## Exercise details
If a line in the entries includes "agent", show that line.

## Material provided
BEGIN
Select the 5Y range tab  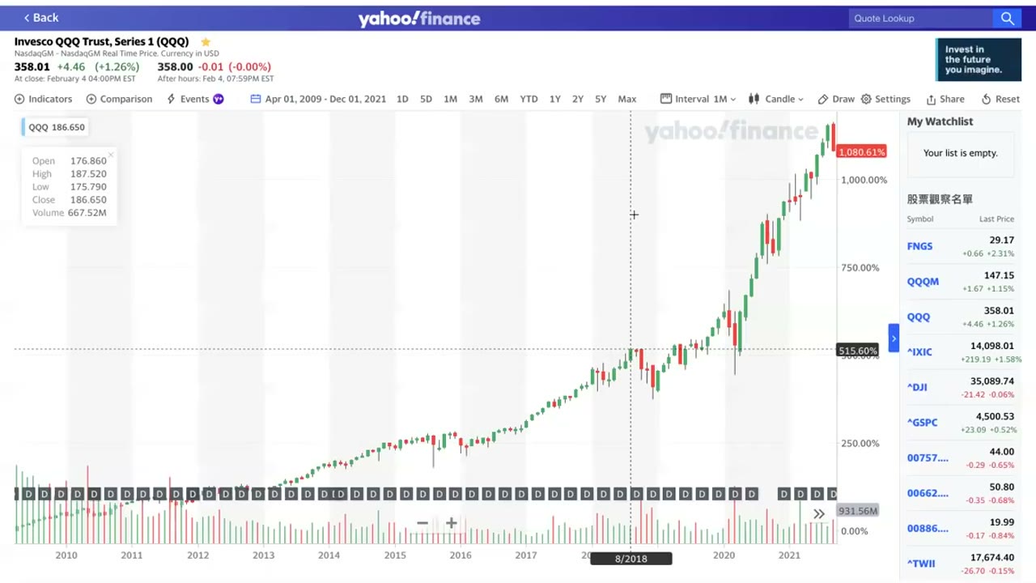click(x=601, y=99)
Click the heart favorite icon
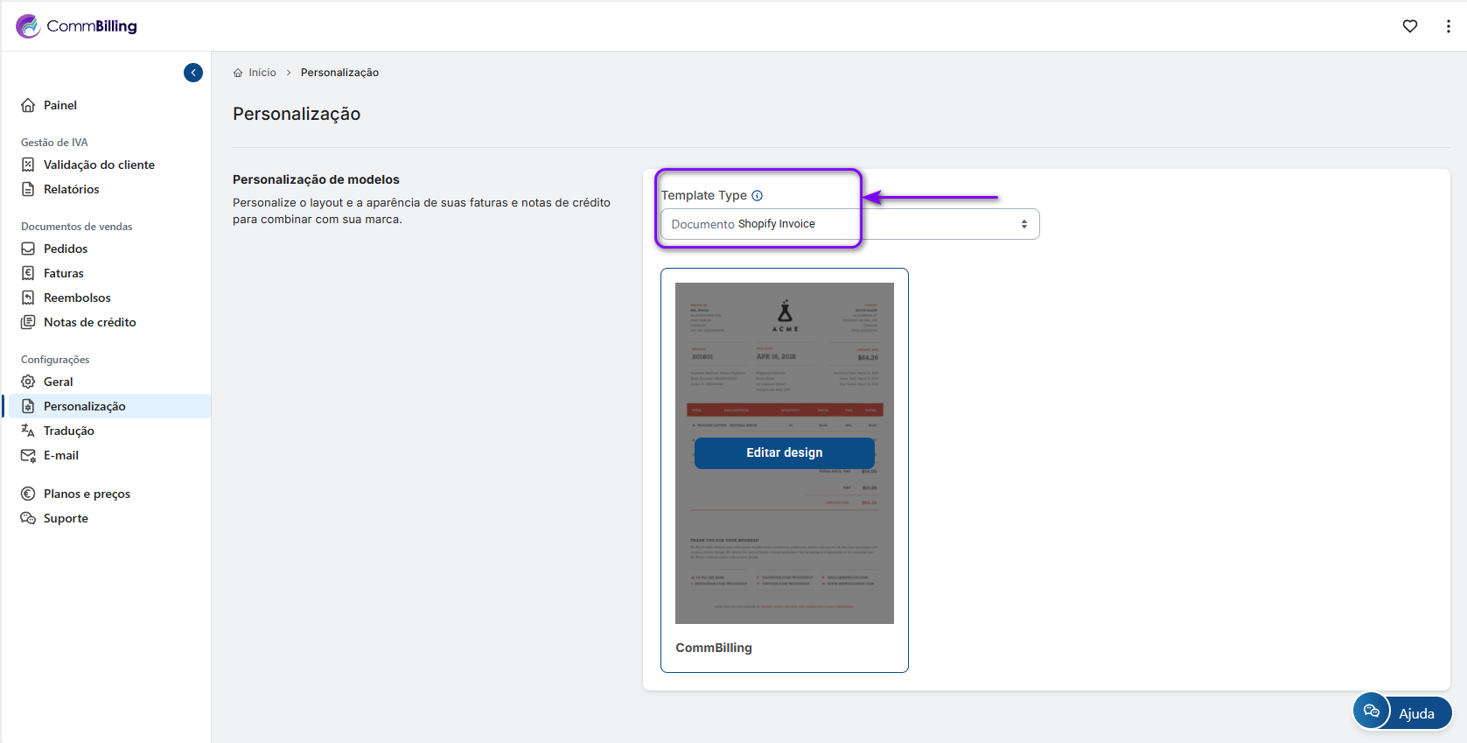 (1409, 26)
END
BEGIN
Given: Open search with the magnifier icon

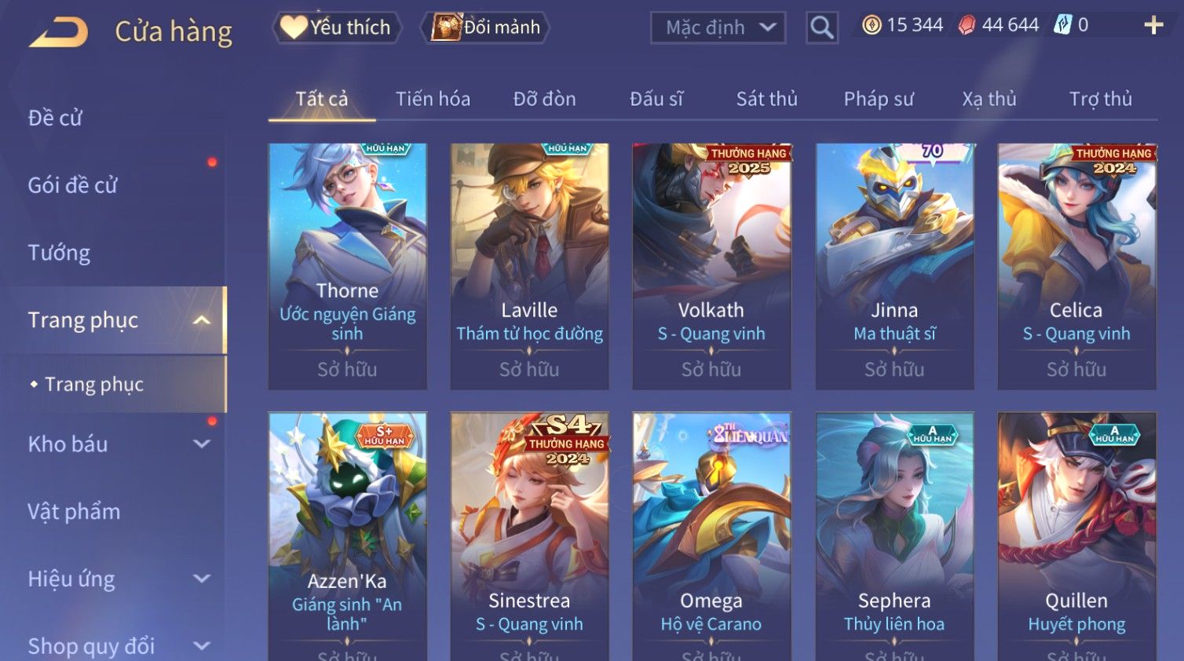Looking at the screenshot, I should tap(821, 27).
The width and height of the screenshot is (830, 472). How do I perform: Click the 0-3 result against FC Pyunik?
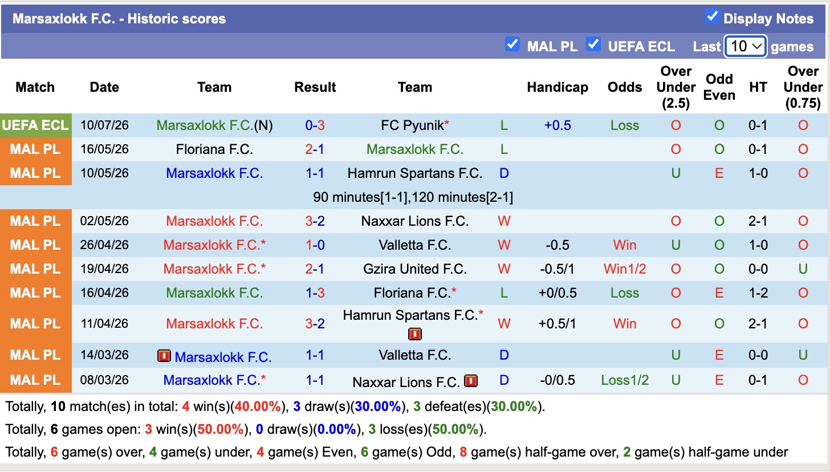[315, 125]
END
BEGIN
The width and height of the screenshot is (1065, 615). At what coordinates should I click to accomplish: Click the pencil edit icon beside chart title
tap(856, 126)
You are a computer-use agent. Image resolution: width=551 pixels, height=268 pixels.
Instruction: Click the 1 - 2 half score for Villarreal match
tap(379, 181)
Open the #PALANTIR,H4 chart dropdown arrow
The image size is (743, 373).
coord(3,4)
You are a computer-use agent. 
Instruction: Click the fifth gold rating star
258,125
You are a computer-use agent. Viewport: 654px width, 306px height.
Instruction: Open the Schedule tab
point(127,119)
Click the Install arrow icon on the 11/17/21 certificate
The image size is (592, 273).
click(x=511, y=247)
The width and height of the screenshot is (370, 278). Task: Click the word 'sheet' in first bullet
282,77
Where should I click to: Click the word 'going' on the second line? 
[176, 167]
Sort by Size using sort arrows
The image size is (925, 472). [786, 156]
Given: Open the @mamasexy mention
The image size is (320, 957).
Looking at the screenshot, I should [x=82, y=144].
END
## Task result
You are a computer-use agent. Image resolution: width=551 pixels, height=268 pixels.
You are a computer-use agent. 
You are a computer-use agent. Viewport: 654px width, 306px height.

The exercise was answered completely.